■ What to do ■
Return the entries in full, exactly as written.

■ Provided data ■
##############################

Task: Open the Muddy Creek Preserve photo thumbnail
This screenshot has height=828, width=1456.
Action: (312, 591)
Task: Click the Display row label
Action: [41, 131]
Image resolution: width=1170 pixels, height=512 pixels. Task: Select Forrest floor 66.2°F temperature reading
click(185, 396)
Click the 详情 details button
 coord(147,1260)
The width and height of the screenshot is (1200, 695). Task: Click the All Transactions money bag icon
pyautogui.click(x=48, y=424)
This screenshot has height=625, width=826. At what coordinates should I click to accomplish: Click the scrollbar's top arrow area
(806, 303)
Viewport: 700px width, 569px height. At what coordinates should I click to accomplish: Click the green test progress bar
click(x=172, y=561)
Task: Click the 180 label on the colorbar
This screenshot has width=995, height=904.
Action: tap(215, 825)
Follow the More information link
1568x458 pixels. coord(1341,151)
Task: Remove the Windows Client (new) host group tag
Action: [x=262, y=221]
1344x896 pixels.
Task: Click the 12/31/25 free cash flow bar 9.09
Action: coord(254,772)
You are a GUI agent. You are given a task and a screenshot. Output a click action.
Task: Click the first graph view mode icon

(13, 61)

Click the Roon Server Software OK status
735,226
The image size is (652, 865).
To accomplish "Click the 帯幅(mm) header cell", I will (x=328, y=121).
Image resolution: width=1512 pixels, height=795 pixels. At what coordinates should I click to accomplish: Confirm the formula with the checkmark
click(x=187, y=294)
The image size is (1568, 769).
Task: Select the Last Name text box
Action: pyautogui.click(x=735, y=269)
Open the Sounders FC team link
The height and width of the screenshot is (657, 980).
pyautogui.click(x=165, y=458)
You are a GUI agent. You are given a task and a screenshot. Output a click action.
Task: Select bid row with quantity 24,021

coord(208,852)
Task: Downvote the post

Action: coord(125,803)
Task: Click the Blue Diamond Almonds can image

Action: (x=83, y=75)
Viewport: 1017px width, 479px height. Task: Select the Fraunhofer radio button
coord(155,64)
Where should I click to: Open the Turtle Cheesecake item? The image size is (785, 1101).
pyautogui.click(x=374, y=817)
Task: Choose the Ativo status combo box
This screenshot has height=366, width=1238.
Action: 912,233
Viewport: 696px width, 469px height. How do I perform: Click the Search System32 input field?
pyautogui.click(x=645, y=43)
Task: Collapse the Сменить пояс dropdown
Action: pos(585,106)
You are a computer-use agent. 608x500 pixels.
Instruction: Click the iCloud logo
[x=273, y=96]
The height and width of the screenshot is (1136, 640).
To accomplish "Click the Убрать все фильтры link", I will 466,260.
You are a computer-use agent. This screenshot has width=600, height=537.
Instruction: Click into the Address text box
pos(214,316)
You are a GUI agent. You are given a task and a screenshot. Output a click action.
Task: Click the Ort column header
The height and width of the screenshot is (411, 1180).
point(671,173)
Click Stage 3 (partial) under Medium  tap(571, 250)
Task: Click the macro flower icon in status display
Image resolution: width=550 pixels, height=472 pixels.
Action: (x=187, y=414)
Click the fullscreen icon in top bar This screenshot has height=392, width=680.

##############################

■ Result of this task ■
Task: Open the Muddy Creek Preserve photo thumbnail
This screenshot has height=828, width=1456.
Action: (312, 591)
Task: Click the Display row label
Action: [41, 131]
Image resolution: width=1170 pixels, height=512 pixels. Task: Select Forrest floor 66.2°F temperature reading
click(185, 396)
Click the 详情 details button
 coord(147,1260)
The width and height of the screenshot is (1200, 695). Task: Click the All Transactions money bag icon
pyautogui.click(x=48, y=424)
This screenshot has height=625, width=826. At what coordinates should I click to accomplish: Click the scrollbar's top arrow area
(806, 303)
Viewport: 700px width, 569px height. At what coordinates should I click to accomplish: Click the green test progress bar
click(x=172, y=561)
Task: Click the 180 label on the colorbar
This screenshot has width=995, height=904.
Action: tap(215, 825)
Follow the More information link
1568x458 pixels. coord(1341,151)
Task: Remove the Windows Client (new) host group tag
Action: [x=262, y=221]
1344x896 pixels.
Task: Click the 12/31/25 free cash flow bar 9.09
Action: coord(254,772)
You are a GUI agent. You are given a task and a screenshot. Output a click action.
Task: Click the first graph view mode icon

(13, 61)

Click the Roon Server Software OK status
735,226
The image size is (652, 865).
To accomplish "Click the 帯幅(mm) header cell", I will (x=328, y=121).
Image resolution: width=1512 pixels, height=795 pixels. At what coordinates should I click to accomplish: Confirm the formula with the checkmark
click(x=187, y=294)
The image size is (1568, 769).
Task: Select the Last Name text box
Action: pyautogui.click(x=735, y=269)
Open the Sounders FC team link
The height and width of the screenshot is (657, 980).
pyautogui.click(x=165, y=458)
You are a GUI agent. You are given a task and a screenshot. Output a click action.
Task: Select bid row with quantity 24,021

coord(208,852)
Task: Downvote the post

Action: coord(125,803)
Task: Click the Blue Diamond Almonds can image

Action: (x=83, y=75)
Viewport: 1017px width, 479px height. Task: Select the Fraunhofer radio button
coord(155,64)
Where should I click to: Open the Turtle Cheesecake item? The image size is (785, 1101).
pyautogui.click(x=374, y=817)
Task: Choose the Ativo status combo box
This screenshot has height=366, width=1238.
Action: 912,233
Viewport: 696px width, 469px height. How do I perform: Click the Search System32 input field?
pyautogui.click(x=645, y=43)
Task: Collapse the Сменить пояс dropdown
Action: pos(585,106)
You are a computer-use agent. 608x500 pixels.
Instruction: Click the iCloud logo
[x=273, y=96]
The height and width of the screenshot is (1136, 640).
To accomplish "Click the Убрать все фильтры link", I will 466,260.
You are a computer-use agent. This screenshot has width=600, height=537.
Instruction: Click into the Address text box
pos(214,316)
You are a GUI agent. You are given a task and a screenshot. Output a click action.
Task: Click the Ort column header
The height and width of the screenshot is (411, 1180).
point(671,173)
Click Stage 3 (partial) under Medium  tap(571, 250)
Task: Click the macro flower icon in status display
Image resolution: width=550 pixels, height=472 pixels.
Action: (x=187, y=414)
Click the fullscreen icon in top bar This screenshot has height=392, width=680.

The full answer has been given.